Work item ▸
Every line below that holds "agent" must be copied.

+===+

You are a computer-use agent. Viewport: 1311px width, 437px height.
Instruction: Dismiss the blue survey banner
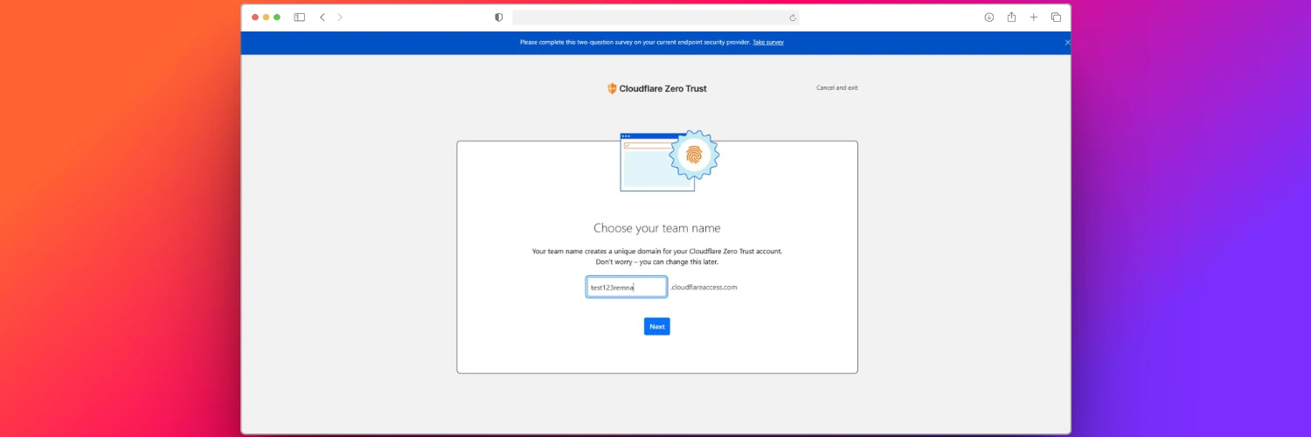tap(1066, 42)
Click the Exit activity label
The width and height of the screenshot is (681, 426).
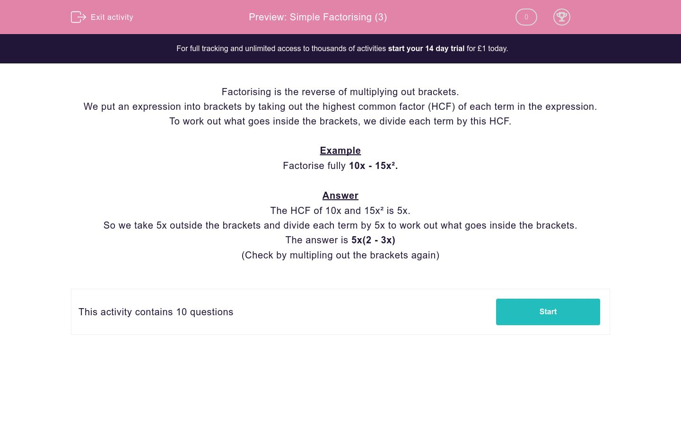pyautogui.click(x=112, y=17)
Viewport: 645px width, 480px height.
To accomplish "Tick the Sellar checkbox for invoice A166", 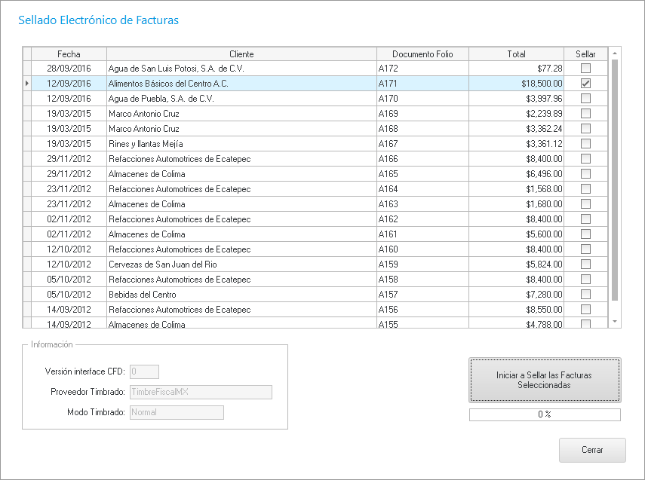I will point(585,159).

+===+

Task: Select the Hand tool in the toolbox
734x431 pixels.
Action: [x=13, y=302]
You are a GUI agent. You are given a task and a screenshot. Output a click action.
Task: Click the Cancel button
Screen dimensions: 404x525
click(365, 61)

+===+

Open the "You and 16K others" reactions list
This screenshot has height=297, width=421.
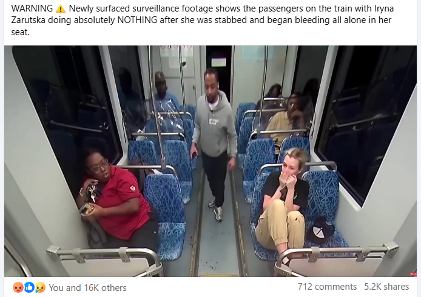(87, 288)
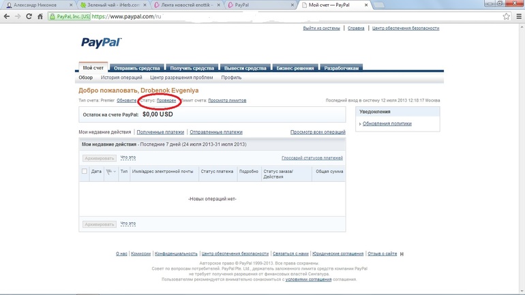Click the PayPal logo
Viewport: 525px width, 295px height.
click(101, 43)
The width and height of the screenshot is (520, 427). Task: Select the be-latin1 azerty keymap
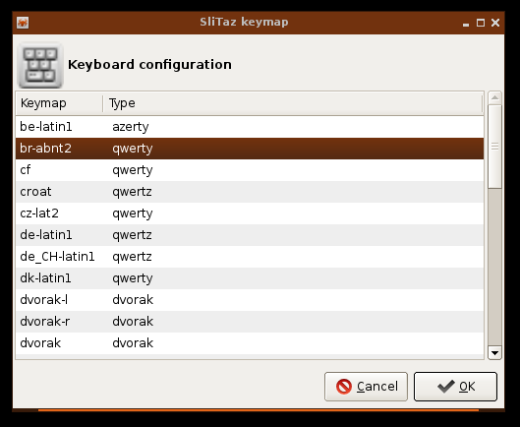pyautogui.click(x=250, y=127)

+===+

Result of the exercise ▸
You are a computer-use agent. Viewport: 1311px width, 437px height.
You are a GUI agent. You are given a task and a screenshot. Output a click action.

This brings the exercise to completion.